As the search for a missing autistic child continues in New York City, Senator Chuck Schumer (D-NY) is proposing a tracking initiative that could help to prevent similar stories from happening across the country. Schumer has requested that the Department of Justice begin funding voluntary programs that would give tracking devices to schools and caretakers who ask for them. The tracking devices might be worn around the wrist or ankle or looped between shoelaces, and would allow local law enforcement to locate children with autism who have run away.

"Unfortunately, this is not uncommon."

In a letter to Attorney General Eric Holder, Schumer points out that the DOJ has previously funded similar programs aimed at offering tracking devices for individuals with Alzheimer’s.

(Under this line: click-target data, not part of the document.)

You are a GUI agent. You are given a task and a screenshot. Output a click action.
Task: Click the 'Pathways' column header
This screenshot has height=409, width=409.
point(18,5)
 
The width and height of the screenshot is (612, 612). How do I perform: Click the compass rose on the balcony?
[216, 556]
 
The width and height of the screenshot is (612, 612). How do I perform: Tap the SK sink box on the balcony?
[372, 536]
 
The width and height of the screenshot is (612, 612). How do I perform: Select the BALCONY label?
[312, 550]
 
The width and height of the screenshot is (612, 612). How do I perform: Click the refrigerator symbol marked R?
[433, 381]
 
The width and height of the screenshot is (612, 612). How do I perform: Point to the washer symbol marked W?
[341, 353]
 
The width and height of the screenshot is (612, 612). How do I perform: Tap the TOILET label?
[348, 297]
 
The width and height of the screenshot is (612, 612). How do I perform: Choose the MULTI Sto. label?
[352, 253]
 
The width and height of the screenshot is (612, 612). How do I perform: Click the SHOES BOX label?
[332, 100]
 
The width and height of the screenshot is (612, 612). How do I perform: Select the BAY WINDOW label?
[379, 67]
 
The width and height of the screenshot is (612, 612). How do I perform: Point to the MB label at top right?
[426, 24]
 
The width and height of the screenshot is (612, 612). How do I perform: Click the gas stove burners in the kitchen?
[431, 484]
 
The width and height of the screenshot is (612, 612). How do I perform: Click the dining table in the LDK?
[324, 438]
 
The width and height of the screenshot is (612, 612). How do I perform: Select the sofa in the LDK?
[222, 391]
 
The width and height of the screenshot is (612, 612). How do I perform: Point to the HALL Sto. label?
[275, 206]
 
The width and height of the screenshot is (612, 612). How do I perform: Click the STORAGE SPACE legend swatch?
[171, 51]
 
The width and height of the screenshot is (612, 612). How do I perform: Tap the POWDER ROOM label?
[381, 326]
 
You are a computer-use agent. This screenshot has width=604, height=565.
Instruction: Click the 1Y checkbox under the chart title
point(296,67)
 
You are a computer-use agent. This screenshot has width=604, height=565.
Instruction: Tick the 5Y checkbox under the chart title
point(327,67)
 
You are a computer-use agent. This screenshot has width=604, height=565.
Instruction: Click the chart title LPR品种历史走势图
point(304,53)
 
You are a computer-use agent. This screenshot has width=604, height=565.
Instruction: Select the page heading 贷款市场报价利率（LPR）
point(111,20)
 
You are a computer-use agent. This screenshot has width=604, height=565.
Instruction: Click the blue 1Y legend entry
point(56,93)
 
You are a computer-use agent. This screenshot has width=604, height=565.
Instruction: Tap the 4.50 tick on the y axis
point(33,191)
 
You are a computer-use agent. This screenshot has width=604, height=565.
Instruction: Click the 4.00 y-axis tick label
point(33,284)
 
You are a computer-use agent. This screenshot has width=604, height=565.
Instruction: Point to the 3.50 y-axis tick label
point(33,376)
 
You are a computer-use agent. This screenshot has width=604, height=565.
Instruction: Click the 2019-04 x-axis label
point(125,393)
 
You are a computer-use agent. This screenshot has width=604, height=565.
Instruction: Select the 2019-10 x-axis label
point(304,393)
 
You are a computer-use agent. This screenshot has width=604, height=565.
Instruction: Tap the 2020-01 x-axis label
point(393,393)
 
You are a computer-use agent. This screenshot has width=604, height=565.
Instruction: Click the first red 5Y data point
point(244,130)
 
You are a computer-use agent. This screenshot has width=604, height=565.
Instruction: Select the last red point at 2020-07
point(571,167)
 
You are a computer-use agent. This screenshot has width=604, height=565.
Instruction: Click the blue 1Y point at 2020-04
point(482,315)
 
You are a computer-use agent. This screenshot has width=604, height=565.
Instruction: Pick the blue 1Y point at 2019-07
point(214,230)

Children and teens with autism, he says, are just as at risk of becoming lost. "Unfortunately, this is not uncommon among children with [autism spectrum disorders]," Schumer writes, noting that a study by the Interactive Autism Network and AWAARE found that nearly half of all children with autism will run or wander off at least once.

The manufacturer of one existing tracking device, Project Lifesaver, says that wearing its tracker can reduce recovery time by 95 percent to just 30 minutes on average. But its device costs $99.99, and such an option may not be accessible for all guardians or school districts to employ. In light of Avonte Oquendo going missing in New York last month, Schumer writes that it's worth beginning to fund tracking programs like this: "In the wake of this terrible incident, and the many similar occurrences across the nation, we must do all that is necessary to ensure the safety of our children."